- Copied from User talk:EncycloPetey.
My instinct is that it is misleading to try and find a distinction in the senses. Every reference work I can find gives them together as one sense (including the OED, dictionary.com, Websters, Merriam-Webster, and AHD). Why do you think it's necessary or useful to separate them? Widsith 15:45, 21 September 2006 (UTC)
- Two reasons, there are distinct religious implications tied to the word and differences of translation. While the word thaumaturgy could legitimately be applied to both "actual" working of miracles, a distinction exists in meaning between this and "trickery" or "magic". The Wells quote I provided fits the first sense of true miracle-working to change the natural order (and is a good short story which I recommend reading anyway).

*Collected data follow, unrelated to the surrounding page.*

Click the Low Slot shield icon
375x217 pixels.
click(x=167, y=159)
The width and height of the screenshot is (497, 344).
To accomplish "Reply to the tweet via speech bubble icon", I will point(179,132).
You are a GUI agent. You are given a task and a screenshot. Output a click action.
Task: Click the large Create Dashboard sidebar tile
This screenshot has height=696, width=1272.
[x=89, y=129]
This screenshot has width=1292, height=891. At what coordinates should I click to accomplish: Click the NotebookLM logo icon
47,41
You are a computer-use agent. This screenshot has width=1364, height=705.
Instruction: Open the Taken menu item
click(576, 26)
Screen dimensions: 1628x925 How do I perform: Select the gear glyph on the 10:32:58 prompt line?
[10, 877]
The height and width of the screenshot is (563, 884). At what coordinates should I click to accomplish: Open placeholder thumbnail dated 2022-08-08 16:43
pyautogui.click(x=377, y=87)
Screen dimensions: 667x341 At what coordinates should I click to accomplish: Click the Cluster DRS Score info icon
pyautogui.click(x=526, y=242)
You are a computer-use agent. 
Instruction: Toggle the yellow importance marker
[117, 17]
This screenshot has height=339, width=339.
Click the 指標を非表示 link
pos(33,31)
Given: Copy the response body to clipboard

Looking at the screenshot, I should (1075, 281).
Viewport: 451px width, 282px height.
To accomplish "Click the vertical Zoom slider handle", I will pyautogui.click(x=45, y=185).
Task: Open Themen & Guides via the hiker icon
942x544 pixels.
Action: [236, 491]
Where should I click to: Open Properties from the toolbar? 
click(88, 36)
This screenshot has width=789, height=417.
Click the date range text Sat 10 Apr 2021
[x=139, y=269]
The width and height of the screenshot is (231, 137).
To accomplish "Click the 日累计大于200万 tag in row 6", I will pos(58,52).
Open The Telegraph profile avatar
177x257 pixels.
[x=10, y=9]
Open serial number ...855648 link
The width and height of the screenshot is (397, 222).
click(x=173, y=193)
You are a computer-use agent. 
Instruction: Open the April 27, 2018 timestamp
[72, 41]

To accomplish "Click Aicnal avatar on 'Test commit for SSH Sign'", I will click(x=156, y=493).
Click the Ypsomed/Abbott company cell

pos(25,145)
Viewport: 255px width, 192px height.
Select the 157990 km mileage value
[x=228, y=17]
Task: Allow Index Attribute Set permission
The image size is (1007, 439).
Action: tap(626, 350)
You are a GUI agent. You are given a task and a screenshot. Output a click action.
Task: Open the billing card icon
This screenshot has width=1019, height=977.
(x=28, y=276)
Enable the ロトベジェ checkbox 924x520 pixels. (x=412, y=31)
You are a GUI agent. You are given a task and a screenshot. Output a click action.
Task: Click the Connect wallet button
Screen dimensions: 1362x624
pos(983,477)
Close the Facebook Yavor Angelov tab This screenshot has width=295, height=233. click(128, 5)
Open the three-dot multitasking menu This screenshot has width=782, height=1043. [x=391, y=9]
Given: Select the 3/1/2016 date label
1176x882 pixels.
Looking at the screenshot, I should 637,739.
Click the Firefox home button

Thaumaturgy could also be used to describe the actions of Moses in the Biblical account of the Egyptian plagues, or Christ in the Christian Bible. Both of these situations differ from any use of "witchcraft" or "magic" (and amny people would be offended deeply by linking the two), and so do not carry the same meaning. The sense of "witchcraft" also translates differently (as can be seen in the French already listed) from "miracle-working". When there is a separate set of translations, there is usually good cause for separating the senses in English as well. --EncycloPetey 16:57, 21 September 2006 (UTC)
I appreciate your thoughtful response, but I must disagree. The reason a separate French translation has popped up is only in response to the English glosses of ‘sorcery, witchcraft’; but it is not exact to claim that these represent a separate sense of the word thaumaturgy. In fact, thaumaturgie has exactly the same range of meaning as the English word, which is to say it encompasses both ‘miracle-working’ as well as the more general ‘magic’. You would only use sorcellerie to translate specifically ‘witchcraft’ or ‘sorcery’, which is not a very good definition of thaumaturgy anyway. The religiously-minded would certainly feel upset by any claim that ‘miracle-working’ and ‘witchcraft’ are equivalent, but the point of the word thaumaturgy is that it takes in the whole range of supernatural work. To me, dividing the senses is creating difference where there is none, and somewhat comparable to adding ‘Labrador’ and ‘spaniel’ as separate senses of dog. Widsith 17:16, 21 September 2006 (UTC)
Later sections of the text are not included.